= Beginning of Section =

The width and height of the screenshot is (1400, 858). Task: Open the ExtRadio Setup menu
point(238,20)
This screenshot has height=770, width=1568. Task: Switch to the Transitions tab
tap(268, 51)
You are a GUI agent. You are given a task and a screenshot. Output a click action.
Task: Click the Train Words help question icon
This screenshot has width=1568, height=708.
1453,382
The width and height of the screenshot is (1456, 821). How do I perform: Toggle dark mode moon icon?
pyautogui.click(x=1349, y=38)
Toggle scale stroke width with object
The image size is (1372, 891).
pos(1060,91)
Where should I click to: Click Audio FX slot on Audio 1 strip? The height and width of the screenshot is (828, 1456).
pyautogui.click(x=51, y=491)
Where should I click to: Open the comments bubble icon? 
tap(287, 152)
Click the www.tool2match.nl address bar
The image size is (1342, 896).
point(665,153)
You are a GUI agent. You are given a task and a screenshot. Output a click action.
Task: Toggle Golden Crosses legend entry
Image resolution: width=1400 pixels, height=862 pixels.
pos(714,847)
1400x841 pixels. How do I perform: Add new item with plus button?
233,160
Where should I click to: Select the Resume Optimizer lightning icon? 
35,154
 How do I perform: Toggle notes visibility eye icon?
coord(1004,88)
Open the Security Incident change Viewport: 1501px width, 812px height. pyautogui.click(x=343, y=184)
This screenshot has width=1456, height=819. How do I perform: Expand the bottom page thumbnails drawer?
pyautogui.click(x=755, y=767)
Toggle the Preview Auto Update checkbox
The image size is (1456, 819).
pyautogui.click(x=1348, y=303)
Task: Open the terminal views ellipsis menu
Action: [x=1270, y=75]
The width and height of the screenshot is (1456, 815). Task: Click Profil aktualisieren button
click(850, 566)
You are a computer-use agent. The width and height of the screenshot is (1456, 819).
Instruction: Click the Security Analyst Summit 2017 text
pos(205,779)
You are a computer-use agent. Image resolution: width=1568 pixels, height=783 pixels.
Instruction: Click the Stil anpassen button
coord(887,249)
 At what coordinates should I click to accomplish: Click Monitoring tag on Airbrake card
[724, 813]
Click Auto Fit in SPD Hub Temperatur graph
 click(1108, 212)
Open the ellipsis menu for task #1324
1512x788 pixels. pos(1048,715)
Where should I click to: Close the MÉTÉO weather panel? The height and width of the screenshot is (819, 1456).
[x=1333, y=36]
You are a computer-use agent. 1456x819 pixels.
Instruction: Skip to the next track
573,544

= End of Section =

• _Your assignment_
Copy every line of the data above in which the string "agent" appears.

• _Expected output_
You are a GUI agent. You are given a task and a screenshot. Output a click action.
You are a GUI agent. You are given a task and a screenshot. Output a click action.
You are a computer-use agent. The width and height of the screenshot is (1456, 819).
You are a computer-use agent. Image resolution: width=1568 pixels, height=783 pixels.
You are a computer-use agent. 1456x819 pixels.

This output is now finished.